[Source material]
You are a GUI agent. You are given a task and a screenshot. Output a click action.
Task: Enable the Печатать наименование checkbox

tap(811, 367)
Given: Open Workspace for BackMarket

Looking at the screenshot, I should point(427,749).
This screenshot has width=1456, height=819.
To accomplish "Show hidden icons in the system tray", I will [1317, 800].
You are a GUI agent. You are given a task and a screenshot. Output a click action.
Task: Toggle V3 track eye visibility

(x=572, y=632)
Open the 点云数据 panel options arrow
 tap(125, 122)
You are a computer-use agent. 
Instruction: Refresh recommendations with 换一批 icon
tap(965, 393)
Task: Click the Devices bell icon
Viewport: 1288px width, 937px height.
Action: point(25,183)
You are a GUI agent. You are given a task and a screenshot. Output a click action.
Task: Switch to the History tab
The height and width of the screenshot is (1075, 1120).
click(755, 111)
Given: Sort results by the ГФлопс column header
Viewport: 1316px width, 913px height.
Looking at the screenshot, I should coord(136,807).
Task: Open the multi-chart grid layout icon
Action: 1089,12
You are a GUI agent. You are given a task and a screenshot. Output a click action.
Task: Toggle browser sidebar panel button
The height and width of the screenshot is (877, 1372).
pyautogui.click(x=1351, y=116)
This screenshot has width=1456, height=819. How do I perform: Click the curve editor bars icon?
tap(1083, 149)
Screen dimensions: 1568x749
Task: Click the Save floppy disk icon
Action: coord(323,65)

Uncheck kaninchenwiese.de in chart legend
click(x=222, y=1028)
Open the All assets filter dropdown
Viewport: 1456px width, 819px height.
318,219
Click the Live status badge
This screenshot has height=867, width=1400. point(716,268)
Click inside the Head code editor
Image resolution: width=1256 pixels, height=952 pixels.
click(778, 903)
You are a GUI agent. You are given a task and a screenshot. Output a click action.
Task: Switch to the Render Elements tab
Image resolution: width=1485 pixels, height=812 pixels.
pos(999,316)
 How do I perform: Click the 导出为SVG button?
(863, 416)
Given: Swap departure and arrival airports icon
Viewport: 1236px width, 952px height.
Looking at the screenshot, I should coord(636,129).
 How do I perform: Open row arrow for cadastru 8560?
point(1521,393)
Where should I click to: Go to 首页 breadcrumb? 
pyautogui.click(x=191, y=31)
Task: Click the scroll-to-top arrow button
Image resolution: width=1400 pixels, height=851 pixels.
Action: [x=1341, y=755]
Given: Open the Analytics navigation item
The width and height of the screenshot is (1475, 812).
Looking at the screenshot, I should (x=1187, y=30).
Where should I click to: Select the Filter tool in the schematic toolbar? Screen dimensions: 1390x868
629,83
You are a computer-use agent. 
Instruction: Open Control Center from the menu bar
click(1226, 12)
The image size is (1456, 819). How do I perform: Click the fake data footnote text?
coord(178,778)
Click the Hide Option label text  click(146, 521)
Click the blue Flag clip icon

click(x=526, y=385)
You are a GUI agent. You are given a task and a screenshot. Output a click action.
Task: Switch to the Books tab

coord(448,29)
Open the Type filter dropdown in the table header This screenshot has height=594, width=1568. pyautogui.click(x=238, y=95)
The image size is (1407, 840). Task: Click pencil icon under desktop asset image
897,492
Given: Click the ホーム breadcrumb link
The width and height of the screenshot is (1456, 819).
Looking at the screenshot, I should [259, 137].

[Task instructions] The lines to return are those in the material above that hold "header".

[Solution]
Given: Sort results by the ГФлопс column header
Open the Type filter dropdown in the table header This screenshot has height=594, width=1568. pyautogui.click(x=238, y=95)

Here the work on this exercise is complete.